Christians are wary of evolution, and with good reason, since it seems to undermine the goodness and sanctity of creation, providing instead a bleak vision of relentless savagery and competition. However, that vision is confirmed in the subtext of any wildlife or nature documentary: out of the multitudes of offspring produced by many species, only a handful will actually survive to maturity and pass on their genes to future generations. If this is how God has seen fit to create and organise the natural world, then ‘loving’ and ‘caring’ are not adjectives that spring immediately to mind.
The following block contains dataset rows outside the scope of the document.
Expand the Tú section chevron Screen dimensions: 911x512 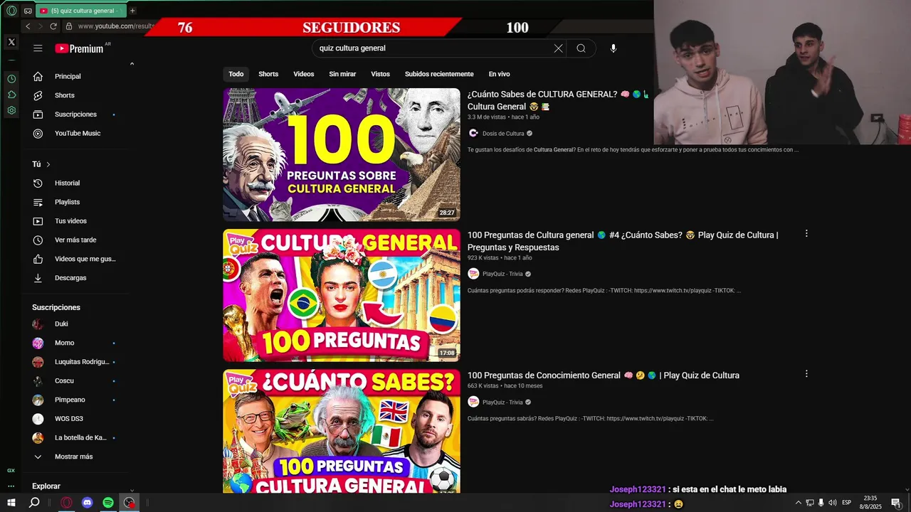[x=48, y=164]
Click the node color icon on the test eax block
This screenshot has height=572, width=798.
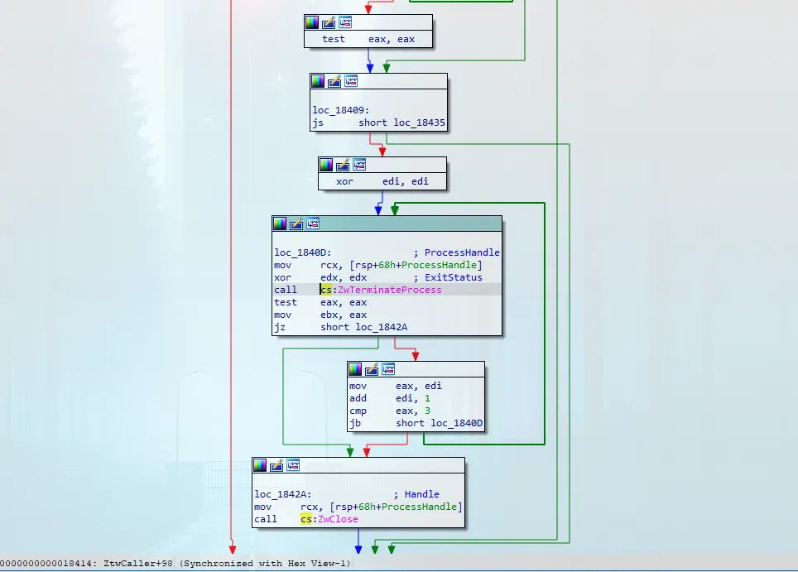pos(311,22)
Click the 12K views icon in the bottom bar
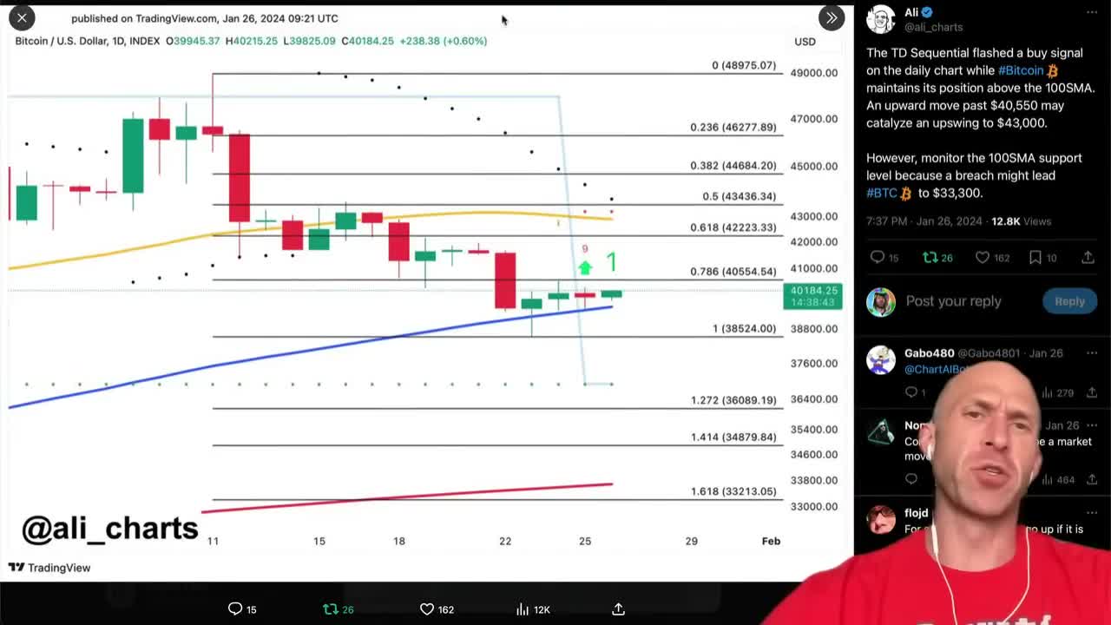This screenshot has height=625, width=1111. click(x=522, y=609)
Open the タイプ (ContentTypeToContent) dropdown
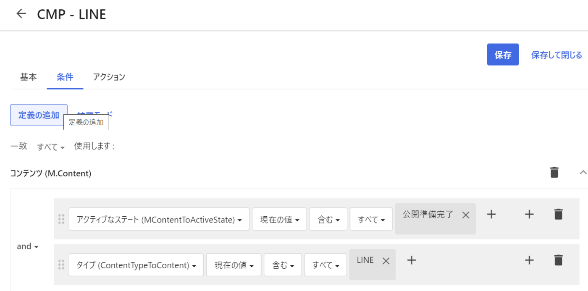The height and width of the screenshot is (291, 588). point(136,265)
Invoking Satan and the fallen-ness of creation does not help us much here, because the Biblical Fall narrative (Genesis 3) is far too anthropocentric, as if only human beings have significance for God. In fact, evolution places Homo sapiens as a very recent newcomer in the history of life on earth, even though our impact on the planet and its homeostatic processes has been unprecedented, especially during the so-called Anthropocene epoch that humanity itself has inaugurated.
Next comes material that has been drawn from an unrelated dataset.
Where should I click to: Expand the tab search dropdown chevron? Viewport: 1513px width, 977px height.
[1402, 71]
Evolution happens much more readily than we suppose. Indeed, we can now witness evolution in action as new mutant variants of the RNA coronavirus arise and spread more rapidly than the original version. Needless to say, countless millions of new viral genomes are produced every day in infected individuals, so mutations that confer an advantage in terms of the efficacy or rapidity of infection are bound to win out and spread. Much the same happens in pest-infested fields sprayed with pesticides; rare pesticide-resistant mutations are intensively selected (because all other variants are killed off) and soon become the dominant pest variety. Surely, argue evolution sceptics, these simplistic models cannot account for the generation of such astonishing variety across the natural world? This might be true if innovations could arise only by reconfiguring whole sets of genes and the proteins which they encode. However, that often seems to be unnecessary. Genes (especially in higher organisms) are controlled hierarchically in a modular fashion, through gene-regulatory proteins (transcription factors) that bind to short recognition sequences of DNA. Simply through mutating one of these recognition sequences, the pattern of target-gene expression can be altered—perhaps changing where or when or to what extent that particular gene is expressed. This, in turn, can have large knock-on effects on the size or arrangement or anatomy of particular structures, from leaves in a plant to segments in an arthropod. Variations are, in fact, remarkably easy to generate!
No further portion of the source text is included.